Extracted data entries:

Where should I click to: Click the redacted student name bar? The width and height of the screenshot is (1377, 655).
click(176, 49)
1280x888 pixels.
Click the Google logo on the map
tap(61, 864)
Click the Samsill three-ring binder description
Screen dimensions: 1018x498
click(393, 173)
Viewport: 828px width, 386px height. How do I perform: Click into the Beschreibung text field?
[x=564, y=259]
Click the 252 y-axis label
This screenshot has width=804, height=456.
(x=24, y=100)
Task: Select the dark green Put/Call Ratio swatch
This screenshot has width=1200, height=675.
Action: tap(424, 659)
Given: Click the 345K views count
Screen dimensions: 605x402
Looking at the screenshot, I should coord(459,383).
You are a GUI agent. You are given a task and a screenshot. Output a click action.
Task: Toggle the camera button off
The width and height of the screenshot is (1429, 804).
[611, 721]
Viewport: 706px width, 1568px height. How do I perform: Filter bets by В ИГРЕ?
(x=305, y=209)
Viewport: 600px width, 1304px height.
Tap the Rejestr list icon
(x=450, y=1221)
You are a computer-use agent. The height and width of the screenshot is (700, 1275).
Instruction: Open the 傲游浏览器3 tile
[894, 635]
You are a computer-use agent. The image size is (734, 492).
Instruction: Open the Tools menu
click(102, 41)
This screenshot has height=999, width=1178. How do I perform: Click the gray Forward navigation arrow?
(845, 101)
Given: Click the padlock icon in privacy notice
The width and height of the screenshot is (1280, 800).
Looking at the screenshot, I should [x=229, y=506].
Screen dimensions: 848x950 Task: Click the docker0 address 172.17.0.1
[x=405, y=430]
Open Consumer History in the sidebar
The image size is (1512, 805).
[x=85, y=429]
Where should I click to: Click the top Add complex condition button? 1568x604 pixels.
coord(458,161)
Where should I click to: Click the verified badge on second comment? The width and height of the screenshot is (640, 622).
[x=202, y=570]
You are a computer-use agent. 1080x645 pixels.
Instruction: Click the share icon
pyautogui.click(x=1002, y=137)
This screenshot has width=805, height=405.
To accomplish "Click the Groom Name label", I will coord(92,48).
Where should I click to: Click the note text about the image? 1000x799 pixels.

THE PROBLEM:
Gather each line in these records that contains the string "agent".

TASK SOLUTION:
You are a GUI agent. You are given a task and a screenshot. Output a click action.
You are a computer-use agent. The height and width of the screenshot is (700, 1275).
You are a computer-use agent. The image size is (734, 492).
You are a computer-use agent. 1080x645 pixels.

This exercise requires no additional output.